# [Try it]
The answer must consist only of the lines from the line with "塔の秘境 (438, 2020)" to the line with "護石周回のやり方 (445, 968)", both included, exactly as they stand below.
- - - -
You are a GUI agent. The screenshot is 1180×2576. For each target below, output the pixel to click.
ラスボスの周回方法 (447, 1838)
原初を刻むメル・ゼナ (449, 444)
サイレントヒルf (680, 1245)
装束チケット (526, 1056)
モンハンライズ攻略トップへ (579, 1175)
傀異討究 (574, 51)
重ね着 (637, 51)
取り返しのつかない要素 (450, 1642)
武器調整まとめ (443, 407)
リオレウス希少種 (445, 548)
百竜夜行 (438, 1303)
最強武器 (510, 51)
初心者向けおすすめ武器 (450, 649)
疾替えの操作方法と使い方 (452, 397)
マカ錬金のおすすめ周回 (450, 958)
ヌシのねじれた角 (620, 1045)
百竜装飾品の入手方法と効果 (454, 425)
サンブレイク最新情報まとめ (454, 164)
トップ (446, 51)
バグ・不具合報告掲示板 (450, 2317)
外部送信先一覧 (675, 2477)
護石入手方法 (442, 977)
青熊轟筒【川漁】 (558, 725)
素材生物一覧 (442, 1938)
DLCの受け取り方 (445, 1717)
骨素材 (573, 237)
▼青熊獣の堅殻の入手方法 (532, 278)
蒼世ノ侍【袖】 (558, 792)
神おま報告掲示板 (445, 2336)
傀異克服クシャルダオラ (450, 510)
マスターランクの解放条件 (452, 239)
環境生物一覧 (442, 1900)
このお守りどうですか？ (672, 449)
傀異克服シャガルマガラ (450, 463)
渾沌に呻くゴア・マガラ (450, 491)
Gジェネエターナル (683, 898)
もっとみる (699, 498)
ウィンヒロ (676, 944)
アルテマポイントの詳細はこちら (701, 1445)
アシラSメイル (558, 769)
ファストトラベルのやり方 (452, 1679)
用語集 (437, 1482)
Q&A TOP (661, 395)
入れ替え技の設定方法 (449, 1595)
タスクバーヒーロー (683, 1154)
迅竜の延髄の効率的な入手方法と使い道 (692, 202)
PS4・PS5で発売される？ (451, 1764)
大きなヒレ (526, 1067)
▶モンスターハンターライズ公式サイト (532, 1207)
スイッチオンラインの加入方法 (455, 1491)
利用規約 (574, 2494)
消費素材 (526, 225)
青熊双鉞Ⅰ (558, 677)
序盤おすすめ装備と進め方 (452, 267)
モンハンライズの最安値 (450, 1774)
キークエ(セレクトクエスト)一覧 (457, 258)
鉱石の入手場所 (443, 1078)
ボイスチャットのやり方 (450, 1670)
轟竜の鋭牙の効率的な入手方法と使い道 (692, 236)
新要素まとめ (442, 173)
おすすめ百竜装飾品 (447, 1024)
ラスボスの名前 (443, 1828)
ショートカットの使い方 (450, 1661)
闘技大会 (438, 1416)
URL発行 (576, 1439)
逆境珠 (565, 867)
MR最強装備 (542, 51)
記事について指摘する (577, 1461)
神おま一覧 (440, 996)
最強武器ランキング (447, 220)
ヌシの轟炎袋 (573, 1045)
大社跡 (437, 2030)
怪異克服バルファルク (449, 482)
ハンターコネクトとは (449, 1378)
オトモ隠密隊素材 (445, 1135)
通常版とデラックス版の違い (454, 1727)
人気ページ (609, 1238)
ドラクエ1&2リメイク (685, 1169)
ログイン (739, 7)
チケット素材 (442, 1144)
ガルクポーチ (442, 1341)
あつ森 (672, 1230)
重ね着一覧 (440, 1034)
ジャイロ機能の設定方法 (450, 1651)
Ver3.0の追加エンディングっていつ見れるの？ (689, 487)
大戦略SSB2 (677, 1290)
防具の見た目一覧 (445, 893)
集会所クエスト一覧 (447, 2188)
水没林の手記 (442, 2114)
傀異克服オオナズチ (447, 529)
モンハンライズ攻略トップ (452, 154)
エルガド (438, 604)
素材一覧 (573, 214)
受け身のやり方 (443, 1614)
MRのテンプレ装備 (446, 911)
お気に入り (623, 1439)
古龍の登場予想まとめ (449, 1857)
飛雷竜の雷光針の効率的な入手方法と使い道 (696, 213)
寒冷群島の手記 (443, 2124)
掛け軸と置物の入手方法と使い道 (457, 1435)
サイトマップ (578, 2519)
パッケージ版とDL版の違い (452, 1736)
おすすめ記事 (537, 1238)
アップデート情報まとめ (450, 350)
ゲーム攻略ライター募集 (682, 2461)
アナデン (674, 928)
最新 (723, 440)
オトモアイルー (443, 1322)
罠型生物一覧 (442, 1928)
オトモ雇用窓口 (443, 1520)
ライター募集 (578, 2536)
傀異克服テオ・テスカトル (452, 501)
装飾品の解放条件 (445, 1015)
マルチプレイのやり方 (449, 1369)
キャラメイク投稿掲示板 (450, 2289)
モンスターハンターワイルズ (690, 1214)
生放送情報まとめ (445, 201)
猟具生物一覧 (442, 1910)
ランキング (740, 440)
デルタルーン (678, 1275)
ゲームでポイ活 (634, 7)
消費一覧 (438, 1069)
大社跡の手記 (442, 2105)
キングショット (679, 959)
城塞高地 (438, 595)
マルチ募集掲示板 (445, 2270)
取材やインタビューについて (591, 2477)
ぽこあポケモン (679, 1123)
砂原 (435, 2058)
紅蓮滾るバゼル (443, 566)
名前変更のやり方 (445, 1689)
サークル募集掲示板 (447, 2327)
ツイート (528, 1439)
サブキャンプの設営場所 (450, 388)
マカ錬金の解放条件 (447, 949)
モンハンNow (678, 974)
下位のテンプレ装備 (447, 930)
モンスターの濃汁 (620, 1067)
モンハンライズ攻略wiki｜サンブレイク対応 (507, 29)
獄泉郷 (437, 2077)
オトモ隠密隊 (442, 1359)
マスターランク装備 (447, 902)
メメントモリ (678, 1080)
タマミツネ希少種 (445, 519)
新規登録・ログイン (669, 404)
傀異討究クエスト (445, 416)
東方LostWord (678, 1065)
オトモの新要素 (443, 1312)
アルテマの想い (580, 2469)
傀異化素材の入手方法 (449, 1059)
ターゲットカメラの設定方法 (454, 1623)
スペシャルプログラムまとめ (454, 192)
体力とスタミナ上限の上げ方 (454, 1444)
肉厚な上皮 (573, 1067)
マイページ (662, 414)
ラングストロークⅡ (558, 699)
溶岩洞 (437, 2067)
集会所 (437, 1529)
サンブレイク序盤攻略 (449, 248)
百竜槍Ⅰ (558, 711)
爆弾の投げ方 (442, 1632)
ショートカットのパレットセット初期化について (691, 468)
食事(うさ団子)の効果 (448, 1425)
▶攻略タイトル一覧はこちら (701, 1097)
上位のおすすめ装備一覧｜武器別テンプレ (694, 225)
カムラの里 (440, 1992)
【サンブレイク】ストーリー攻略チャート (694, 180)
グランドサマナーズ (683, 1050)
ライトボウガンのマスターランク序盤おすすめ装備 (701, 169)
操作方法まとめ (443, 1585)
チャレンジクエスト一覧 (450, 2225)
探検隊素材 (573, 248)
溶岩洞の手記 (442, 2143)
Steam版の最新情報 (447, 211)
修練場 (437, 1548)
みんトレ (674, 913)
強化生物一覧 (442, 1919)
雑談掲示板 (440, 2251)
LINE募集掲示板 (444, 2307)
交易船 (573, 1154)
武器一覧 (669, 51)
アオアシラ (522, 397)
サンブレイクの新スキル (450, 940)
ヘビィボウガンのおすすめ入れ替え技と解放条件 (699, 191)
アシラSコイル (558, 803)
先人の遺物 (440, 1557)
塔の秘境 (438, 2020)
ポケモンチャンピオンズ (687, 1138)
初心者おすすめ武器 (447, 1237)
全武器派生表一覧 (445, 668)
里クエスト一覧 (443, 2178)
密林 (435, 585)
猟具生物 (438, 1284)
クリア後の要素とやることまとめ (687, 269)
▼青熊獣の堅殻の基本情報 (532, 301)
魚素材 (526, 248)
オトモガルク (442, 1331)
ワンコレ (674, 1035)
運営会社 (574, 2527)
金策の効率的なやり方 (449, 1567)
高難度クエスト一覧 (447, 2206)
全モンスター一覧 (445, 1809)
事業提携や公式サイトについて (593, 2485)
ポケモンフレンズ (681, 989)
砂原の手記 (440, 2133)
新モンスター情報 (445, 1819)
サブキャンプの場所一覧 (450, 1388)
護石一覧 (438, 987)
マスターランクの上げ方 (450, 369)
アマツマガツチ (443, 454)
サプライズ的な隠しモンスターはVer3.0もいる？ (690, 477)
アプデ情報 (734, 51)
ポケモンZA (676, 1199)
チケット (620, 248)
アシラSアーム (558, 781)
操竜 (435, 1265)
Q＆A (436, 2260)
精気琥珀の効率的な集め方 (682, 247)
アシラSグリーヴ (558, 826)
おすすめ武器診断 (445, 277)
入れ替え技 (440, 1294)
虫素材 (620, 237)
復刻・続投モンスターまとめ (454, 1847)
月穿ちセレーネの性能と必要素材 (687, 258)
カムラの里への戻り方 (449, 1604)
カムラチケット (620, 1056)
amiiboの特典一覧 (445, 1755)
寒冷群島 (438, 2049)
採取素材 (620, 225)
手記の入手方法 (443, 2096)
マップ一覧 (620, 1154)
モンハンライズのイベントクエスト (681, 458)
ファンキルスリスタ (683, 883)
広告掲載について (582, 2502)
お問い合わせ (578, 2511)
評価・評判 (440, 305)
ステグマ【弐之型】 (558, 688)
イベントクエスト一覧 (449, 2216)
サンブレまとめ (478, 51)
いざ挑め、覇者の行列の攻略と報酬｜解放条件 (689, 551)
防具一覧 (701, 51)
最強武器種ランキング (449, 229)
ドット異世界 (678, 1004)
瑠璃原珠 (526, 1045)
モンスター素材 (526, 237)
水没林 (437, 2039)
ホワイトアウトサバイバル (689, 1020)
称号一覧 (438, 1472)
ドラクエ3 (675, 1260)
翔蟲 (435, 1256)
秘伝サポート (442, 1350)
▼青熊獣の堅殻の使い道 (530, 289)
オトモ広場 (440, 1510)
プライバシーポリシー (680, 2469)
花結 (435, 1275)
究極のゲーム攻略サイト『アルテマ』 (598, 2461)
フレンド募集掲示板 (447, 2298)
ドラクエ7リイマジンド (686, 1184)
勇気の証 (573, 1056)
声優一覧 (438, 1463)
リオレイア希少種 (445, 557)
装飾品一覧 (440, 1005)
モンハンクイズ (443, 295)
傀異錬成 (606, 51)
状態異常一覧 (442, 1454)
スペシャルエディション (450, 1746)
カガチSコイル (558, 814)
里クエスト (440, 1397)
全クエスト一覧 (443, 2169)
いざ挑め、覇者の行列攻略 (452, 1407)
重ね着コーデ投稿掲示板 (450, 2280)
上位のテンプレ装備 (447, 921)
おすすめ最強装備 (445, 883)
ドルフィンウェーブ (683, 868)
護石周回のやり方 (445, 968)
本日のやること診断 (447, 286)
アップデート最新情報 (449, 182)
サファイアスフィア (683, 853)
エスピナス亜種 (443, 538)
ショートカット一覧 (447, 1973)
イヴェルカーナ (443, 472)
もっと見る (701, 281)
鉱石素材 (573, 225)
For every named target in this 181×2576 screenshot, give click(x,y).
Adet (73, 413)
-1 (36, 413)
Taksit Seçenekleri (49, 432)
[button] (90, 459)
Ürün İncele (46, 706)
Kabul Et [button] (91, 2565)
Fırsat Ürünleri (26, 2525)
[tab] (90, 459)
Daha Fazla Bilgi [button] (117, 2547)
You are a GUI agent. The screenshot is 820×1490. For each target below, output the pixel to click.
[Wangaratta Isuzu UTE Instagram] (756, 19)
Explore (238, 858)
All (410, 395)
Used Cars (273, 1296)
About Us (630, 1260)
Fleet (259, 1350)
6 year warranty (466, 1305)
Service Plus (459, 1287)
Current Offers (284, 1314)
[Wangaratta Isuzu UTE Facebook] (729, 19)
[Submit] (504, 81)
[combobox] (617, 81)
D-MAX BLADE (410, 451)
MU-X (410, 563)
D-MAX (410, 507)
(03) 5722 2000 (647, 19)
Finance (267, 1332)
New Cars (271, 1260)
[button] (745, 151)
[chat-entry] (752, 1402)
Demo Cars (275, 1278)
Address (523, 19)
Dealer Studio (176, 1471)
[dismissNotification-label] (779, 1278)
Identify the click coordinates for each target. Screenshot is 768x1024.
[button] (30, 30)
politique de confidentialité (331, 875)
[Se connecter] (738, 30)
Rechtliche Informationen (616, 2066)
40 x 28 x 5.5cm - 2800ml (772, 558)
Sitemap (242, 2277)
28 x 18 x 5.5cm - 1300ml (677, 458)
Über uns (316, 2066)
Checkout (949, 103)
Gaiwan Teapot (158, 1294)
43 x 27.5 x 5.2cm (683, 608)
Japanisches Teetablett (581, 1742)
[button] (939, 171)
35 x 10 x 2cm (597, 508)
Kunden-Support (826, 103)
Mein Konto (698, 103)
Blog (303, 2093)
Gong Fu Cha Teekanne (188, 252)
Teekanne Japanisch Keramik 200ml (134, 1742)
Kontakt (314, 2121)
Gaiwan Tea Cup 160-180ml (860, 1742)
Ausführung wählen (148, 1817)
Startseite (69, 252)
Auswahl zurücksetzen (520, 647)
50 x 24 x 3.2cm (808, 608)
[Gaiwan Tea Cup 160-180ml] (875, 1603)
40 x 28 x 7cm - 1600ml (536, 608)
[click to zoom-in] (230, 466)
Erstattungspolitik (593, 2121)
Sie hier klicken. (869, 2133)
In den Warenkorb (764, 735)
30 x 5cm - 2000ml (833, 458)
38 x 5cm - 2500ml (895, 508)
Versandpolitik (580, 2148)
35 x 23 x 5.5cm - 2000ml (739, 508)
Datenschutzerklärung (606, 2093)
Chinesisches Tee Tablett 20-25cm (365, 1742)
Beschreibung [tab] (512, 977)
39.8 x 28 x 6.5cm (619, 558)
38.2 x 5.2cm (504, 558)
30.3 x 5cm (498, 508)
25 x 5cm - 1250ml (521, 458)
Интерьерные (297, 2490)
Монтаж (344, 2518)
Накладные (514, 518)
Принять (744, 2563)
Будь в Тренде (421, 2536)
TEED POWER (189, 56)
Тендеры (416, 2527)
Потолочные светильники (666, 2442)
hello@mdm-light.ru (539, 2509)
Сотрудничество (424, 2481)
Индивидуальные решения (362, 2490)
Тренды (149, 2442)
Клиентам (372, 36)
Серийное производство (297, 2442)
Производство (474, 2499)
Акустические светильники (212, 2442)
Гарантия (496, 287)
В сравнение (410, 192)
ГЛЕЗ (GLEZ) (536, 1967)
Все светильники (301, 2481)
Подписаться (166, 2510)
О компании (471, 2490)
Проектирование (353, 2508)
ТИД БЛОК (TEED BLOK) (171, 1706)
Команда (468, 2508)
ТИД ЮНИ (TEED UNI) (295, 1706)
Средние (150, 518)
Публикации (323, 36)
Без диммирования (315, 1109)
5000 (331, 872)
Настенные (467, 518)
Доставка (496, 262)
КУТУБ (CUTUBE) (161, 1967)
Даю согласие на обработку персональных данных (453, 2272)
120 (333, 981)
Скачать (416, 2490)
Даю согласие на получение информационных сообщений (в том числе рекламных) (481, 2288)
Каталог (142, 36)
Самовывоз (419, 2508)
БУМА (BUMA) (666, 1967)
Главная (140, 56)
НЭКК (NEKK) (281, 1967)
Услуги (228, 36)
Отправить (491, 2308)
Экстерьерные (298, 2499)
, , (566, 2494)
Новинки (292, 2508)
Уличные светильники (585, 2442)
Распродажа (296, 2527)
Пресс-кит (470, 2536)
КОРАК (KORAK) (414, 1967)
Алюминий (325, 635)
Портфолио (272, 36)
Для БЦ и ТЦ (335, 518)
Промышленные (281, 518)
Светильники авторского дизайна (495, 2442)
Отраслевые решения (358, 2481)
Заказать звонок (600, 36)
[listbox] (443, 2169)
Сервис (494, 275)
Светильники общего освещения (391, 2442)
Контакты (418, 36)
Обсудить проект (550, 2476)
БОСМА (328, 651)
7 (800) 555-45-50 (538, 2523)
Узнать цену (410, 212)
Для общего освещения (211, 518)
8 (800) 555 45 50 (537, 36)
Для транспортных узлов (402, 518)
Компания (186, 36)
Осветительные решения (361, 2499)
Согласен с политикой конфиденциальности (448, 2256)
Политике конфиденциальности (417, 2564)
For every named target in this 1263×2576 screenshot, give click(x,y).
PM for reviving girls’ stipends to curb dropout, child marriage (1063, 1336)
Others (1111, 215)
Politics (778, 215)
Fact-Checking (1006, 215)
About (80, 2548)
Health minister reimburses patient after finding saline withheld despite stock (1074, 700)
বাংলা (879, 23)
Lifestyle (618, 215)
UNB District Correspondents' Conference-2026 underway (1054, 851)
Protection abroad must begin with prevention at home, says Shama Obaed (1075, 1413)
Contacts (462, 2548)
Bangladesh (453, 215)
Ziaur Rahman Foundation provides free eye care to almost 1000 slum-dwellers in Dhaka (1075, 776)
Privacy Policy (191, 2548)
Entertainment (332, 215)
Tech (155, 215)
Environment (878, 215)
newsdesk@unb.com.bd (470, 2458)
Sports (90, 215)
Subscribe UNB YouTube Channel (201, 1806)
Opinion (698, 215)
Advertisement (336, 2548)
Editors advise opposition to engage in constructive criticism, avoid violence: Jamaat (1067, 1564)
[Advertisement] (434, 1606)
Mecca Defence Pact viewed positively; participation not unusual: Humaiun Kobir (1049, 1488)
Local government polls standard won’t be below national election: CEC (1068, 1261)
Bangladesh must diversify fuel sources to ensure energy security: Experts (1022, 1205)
- - - -
# [Response]
塔の秘境 (438, 2020)
ポケモンチャンピオンズ (687, 1138)
初心者おすすめ武器 (447, 1237)
全武器派生表一覧 (445, 668)
里クエスト一覧 (443, 2178)
密林 (435, 585)
猟具生物 (438, 1284)
クリア後の要素とやることまとめ (687, 269)
▼青熊獣の堅殻の基本情報 (532, 301)
魚素材 (526, 248)
オトモガルク (442, 1331)
ワンコレ (674, 1035)
運営会社 (574, 2527)
金策の効率的なやり方 (449, 1567)
高難度クエスト一覧 (447, 2206)
全モンスター一覧 (445, 1809)
事業提携や公式サイトについて (593, 2485)
ポケモンフレンズ (681, 989)
砂原の手記 (440, 2133)
新モンスター情報 (445, 1819)
サブキャンプの場所一覧 (450, 1388)
護石一覧 (438, 987)
マスターランクの上げ方 (450, 369)
アマツマガツチ (443, 454)
サプライズ的な隠しモンスターはVer3.0もいる？ (690, 477)
アプデ情報 (734, 51)
ポケモンZA (676, 1199)
チケット (620, 248)
アシラSアーム (558, 781)
操竜 (435, 1265)
Q＆A (436, 2260)
精気琥珀の効率的な集め方 (682, 247)
アシラSグリーヴ (558, 826)
おすすめ武器診断 (445, 277)
入れ替え技 (440, 1294)
虫素材 (620, 237)
復刻・続投モンスターまとめ (454, 1847)
月穿ちセレーネの性能と必要素材 (687, 258)
カムラの里への戻り方 (449, 1604)
カムラチケット (620, 1056)
amiiboの特典一覧 (445, 1755)
寒冷群島 (438, 2049)
採取素材 (620, 225)
手記の入手方法 (443, 2096)
マップ一覧 (620, 1154)
モンハンライズのイベントクエスト (681, 458)
ファンキルスリスタ (683, 883)
広告掲載について (582, 2502)
お問い合わせ (578, 2511)
評価・評判 (440, 305)
ステグマ【弐之型】 (558, 688)
イベントクエスト一覧 (449, 2216)
サンブレまとめ (478, 51)
いざ挑め、覇者の行列の攻略と報酬｜解放条件 (689, 551)
防具一覧 (701, 51)
最強武器種ランキング (449, 229)
ドット異世界 (678, 1004)
瑠璃原珠 (526, 1045)
モンスター素材 (526, 237)
水没林 (437, 2039)
ホワイトアウトサバイバル (689, 1020)
称号一覧 (438, 1472)
ドラクエ3 (675, 1260)
翔蟲 (435, 1256)
秘伝サポート (442, 1350)
▼青熊獣の堅殻の使い道 (530, 289)
オトモ広場 (440, 1510)
プライバシーポリシー (680, 2469)
花結 (435, 1275)
究極のゲーム攻略サイト『アルテマ』 (598, 2461)
フレンド募集掲示板 (447, 2298)
ドラクエ7リイマジンド (686, 1184)
勇気の証 (573, 1056)
声優一覧 (438, 1463)
リオレイア希少種 (445, 557)
装飾品一覧 (440, 1005)
モンハンクイズ (443, 295)
傀異錬成 (606, 51)
状態異常一覧 (442, 1454)
スペシャルエディション (450, 1746)
カガチSコイル (558, 814)
里クエスト (440, 1397)
全クエスト一覧 (443, 2169)
いざ挑め、覇者の行列攻略 (452, 1407)
重ね着コーデ投稿掲示板 (450, 2280)
上位のテンプレ装備 (447, 921)
おすすめ最強装備 (445, 883)
ドルフィンウェーブ (683, 868)
護石周回のやり方 (445, 968)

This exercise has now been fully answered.